The Virginia House of Delegates approved a revised version of a bill requiring a woman to have an ultrasound and be offered the chance to see the image before having an abortion.
Victoria Cobb, president of the Family Foundation of Virginia, said she was disappointed that the bill was amended but applauded the passage of the legislation, which she described as “essential” to the pro-life cause.
The altered bill, which states that a woman must receive an external, transabdominal ultrasound before an abortion, passed by a vote of 65-32 on Feb. 22.
The initial legislation was amended to exclude the requirement for an internal, transvaginal ultrasound after Gov. Bob McDonnell indicated that he would not otherwise support it.
McDonnell, who may be a possible competitor for the GOP vice-presidential candidate, is known for his commitment to life issues during his time in elected office.
“I believe deeply in the sanctity of innocent human life and believe governments have a duty to protect human life,” he said in a Feb. 22 statement.
However, he said that he had concerns about requiring women to undergo “an invasive procedure.”
The governor acknowledged that determining the gestational age of the fetus is “essential for legal reasons, to know the trimester of the pregnancy in order to comply with the law, and for medical reasons as well.”
But he said that, in most cases, an “external, transabdominal ultrasound” is sufficient to determine the unborn baby’s age.
He asked the General Assembly to amend the legislation “to explicitly state that no woman in Virginia will have to undergo a transvaginal ultrasound involuntarily.” He requested that the bill state that only an external ultrasound will be required.

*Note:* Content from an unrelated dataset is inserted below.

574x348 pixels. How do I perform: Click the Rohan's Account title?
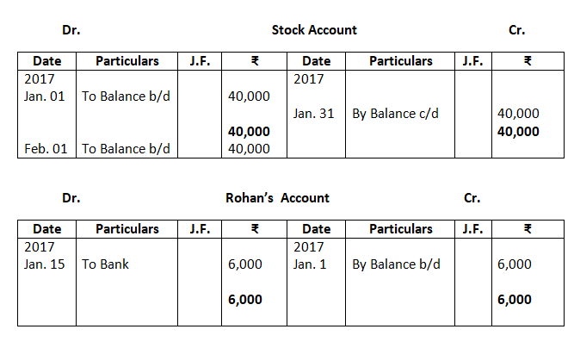[277, 198]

McDonnell’s statement came as a surprise to many pro-life advocates, as he had previously indicated that he would sign the original bill.
Critics of the amendment argued that the original bill had not actually mandated internal ultrasounds because it had not specified what type of ultrasound must be performed.

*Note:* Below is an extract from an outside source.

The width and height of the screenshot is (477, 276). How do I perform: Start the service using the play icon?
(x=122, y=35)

They suggested that the distinction between types of ultrasounds was an attempt to fight the bill’s real purpose, which they see as ensuring that a woman “be given an opportunity to view the ultrasound image of her fetus prior to the abortion.”
Cobb said that she is disappointed, especially given “the strong pro-life credentials of this governor and the fact that both chambers of the General Assembly have already passed this bill.”
However, she added, “the passage of an ultrasound bill is essential to advancing a culture of life in Virginia.”
She explained that the Family Foundation has ceased its opposition to the amendment because it believes that failing to pass a timely ultrasound bill would be worse than passing the amended bill.
The ultrasound legislation, which will now move back to the state Senate, is one of several bills being considered by the current Virginia Legislature, which is strongly pro-life.
Other laws that are being considered include a bill that would allow civil wrongful death lawsuits to include the death of an unborn child and another providing that “unborn children at every stage of development” enjoy the rights and privileges of other persons in Virginia.